Anthropic says its Claude AI model can now use customers’ computers to carry out tasks.
“It opens your apps, navigates your browser, fills in spreadsheets—anything you’d do sitting at your desk,” the artificial intelligence (AI) startup said in a post on X (Monday).
The post included a video that showed a series of scenarios where this function would come in handy, like someone with dinner plans using Claude to process dozens of photos, or a person running late for a meeting asking the assistant to export a pitch deck as a PDF file and attach it to an invitation.
The new offering was flagged in a report Tuesday (March 24) by CNBC, which noted that this update spotlights efforts by AI companies to create agents that can carry out tasks for users around the clock.
Agentic capabilities have been highlighted recently with the launch of OpenClaw, which connects to AI models like the ones from Anthropic and OpenAI, and also runs locally on users’ devices, like the new Anthropic feature, the report added.
CNBC also cited a recent interview with Nvidia CEO Jensen Huang, who called OpenClaw “the next ChatGPT,” a reference to OpenAI’s chatbot. Nvidia itself has just debuted NemoClaw, an enterprise-focused version of OpenClaw.
More recently, China’s Tencent introduced its own version of OpenClaw, known as Clawboy. It is accessible via WeChat, the country’s most popular messaging app.
Writing about the rise of OpenClaw last month, PYMNTS argued that this AI assistant had demonstrated something businesses can no longer ignore.
“An AI agent operating through APIs can browse the web, read email, access files, run software and initiate transactions without a human driving each step,” that report said. “It does not rely on interfaces designed for people. It interacts directly with programmatic endpoints. That is a different kind of software user, and it requires a different kind of software product.”
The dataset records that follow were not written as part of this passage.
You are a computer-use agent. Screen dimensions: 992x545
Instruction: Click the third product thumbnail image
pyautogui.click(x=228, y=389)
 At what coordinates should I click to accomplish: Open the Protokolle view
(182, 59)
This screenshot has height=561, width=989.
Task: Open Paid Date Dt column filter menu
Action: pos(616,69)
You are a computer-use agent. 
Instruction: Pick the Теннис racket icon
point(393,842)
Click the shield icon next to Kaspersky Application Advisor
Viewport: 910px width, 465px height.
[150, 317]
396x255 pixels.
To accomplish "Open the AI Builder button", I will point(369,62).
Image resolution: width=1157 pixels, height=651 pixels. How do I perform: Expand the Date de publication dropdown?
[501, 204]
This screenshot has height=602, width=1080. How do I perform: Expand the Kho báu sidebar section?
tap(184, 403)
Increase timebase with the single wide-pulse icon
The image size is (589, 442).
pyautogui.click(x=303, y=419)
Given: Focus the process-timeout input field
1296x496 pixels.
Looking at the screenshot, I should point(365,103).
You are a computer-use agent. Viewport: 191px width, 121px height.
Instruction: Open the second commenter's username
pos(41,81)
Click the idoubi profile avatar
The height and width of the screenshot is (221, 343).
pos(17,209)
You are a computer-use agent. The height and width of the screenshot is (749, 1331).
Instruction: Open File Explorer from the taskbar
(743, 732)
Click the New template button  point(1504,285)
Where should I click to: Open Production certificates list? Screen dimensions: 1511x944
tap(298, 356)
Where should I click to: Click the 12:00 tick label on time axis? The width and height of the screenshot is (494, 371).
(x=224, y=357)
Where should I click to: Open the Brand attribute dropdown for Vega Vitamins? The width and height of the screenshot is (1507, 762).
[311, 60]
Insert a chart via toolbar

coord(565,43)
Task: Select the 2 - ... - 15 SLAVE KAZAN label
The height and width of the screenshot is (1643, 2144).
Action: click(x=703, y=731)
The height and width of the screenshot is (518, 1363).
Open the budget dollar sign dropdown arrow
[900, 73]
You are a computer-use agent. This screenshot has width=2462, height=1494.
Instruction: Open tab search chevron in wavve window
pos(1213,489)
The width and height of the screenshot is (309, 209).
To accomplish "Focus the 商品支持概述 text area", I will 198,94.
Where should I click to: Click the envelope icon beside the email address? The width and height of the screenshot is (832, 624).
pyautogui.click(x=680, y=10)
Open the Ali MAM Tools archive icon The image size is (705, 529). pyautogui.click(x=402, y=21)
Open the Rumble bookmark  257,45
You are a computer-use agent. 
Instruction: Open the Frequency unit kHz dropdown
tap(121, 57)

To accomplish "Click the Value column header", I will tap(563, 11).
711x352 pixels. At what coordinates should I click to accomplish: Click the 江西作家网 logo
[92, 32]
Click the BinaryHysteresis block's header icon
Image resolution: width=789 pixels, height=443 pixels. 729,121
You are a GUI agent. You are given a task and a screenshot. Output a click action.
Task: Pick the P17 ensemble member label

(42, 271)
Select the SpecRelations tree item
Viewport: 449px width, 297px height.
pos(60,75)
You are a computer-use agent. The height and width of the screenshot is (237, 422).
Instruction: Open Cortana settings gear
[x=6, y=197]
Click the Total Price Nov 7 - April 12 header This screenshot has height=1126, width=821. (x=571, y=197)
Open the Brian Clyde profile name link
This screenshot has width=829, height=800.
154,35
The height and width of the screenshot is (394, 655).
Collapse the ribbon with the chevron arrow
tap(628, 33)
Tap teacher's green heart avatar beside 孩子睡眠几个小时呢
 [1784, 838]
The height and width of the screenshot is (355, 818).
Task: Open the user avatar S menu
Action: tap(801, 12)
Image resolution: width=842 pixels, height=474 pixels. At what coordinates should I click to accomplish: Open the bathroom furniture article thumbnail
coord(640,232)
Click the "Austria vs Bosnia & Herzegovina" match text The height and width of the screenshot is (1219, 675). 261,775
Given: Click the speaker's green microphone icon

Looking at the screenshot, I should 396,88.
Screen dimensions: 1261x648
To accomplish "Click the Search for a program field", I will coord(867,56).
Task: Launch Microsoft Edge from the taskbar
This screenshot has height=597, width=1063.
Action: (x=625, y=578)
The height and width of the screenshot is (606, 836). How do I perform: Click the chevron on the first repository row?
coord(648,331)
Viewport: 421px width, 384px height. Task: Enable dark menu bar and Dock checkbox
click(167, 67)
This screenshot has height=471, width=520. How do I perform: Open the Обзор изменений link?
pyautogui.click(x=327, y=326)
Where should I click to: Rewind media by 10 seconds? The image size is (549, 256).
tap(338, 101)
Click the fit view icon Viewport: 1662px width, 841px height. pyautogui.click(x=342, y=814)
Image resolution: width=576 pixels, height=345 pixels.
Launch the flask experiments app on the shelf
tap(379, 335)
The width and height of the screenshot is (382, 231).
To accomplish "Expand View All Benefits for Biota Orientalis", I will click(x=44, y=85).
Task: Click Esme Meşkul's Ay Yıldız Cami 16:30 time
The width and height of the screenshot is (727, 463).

Research by PYMNTS Intelligence has shown a spike in interest in agentic AI among chief product officers (CPOs) over the past year. In August, 52% of companies surveyed told PYMNTS they were just “considering” or “exploring” agentic AI. That figure had fallen to 30% three months later.
“In other words, a big chunk of the enterprise market moved out of the window-shopping phase,” that report said. “What replaced the passive interest is hands-on implementation. In November, nearly 1 in 4 CPOs reported that they were either piloting agentic AI or fully using it in production processes, up from just 3% in August.”